→ EXERCISE DESCRIPTION
Leaving out the pictures, print exactly the lines from the one holding "489x311 pixels. Task: Click" to the last line of the entries below, both included, and nothing more.

(Dataset entries)
* * * * * * *

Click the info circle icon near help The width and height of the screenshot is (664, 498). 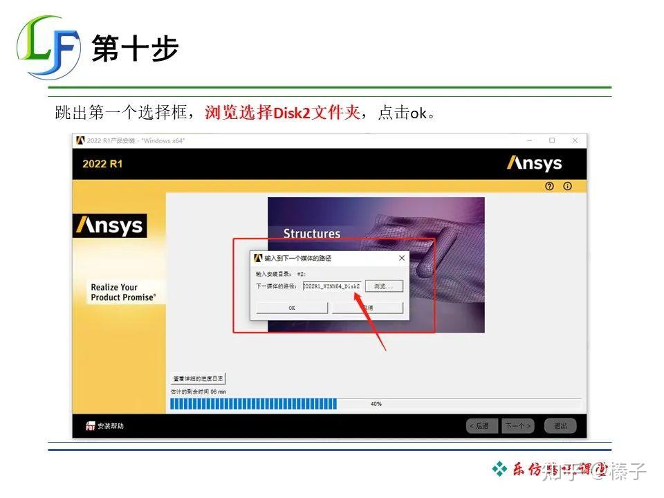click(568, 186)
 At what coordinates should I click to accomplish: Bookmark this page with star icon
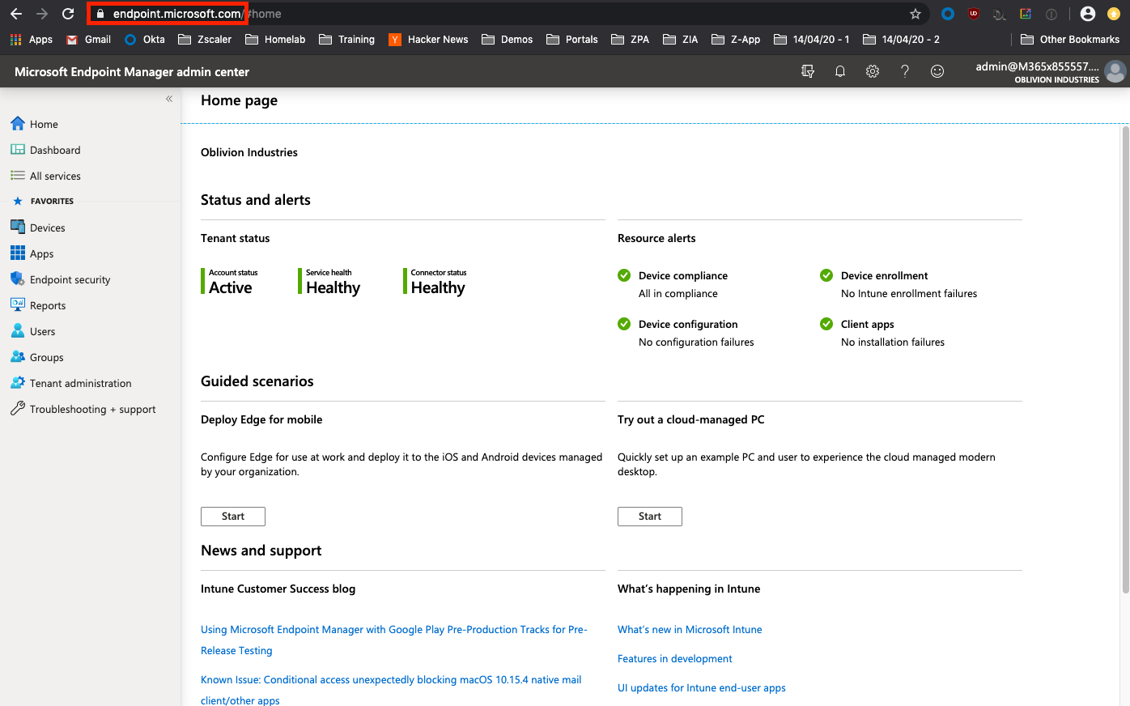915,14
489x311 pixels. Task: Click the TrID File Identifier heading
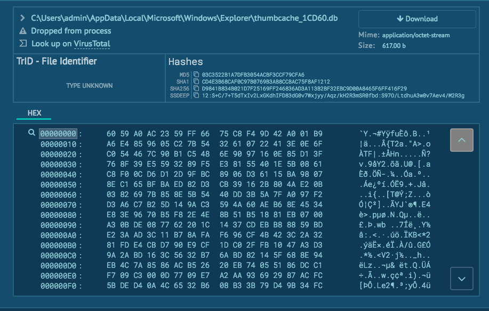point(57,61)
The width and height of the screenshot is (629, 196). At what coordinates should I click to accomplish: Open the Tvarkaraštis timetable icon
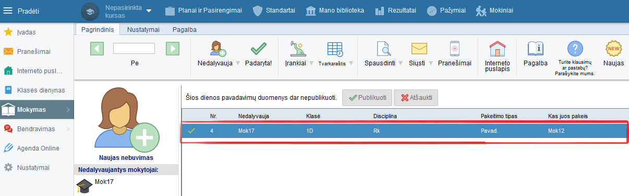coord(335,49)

* * * * * * *

→ SOLUTION TO THIS TASK
489x311 pixels. Task: Click the TrID File Identifier heading
point(57,61)
The width and height of the screenshot is (629, 196). At what coordinates should I click to accomplish: Open the Tvarkaraštis timetable icon
coord(335,49)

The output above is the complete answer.